▼▼▼
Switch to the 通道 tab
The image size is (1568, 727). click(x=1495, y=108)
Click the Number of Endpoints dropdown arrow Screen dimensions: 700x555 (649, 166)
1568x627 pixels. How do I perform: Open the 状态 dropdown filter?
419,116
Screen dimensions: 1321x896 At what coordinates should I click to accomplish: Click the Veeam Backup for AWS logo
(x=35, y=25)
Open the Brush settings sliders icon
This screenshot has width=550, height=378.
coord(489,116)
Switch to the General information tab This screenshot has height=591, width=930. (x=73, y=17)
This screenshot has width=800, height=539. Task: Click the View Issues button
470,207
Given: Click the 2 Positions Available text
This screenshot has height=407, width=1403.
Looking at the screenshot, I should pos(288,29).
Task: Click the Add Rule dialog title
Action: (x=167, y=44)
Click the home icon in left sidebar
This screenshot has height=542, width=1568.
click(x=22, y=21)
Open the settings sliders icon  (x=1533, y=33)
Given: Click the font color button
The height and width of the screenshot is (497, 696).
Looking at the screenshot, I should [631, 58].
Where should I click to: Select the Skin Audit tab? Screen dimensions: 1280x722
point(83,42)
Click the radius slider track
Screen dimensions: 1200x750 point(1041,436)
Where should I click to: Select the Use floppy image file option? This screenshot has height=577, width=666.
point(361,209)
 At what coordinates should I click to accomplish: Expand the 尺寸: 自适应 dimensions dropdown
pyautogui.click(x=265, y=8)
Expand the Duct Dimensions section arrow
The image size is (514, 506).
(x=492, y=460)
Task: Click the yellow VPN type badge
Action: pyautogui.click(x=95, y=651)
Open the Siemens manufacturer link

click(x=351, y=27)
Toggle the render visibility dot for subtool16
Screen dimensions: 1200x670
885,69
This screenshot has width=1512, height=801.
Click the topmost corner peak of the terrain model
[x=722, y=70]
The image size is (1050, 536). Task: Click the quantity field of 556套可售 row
▲▲▲
**HOW TO COMPLETE THIS TASK:**
The lines that mention the word "sliders" should be pulled from the records above.

**TASK OUTPUT:**
Open the Brush settings sliders icon
Open the settings sliders icon  (x=1533, y=33)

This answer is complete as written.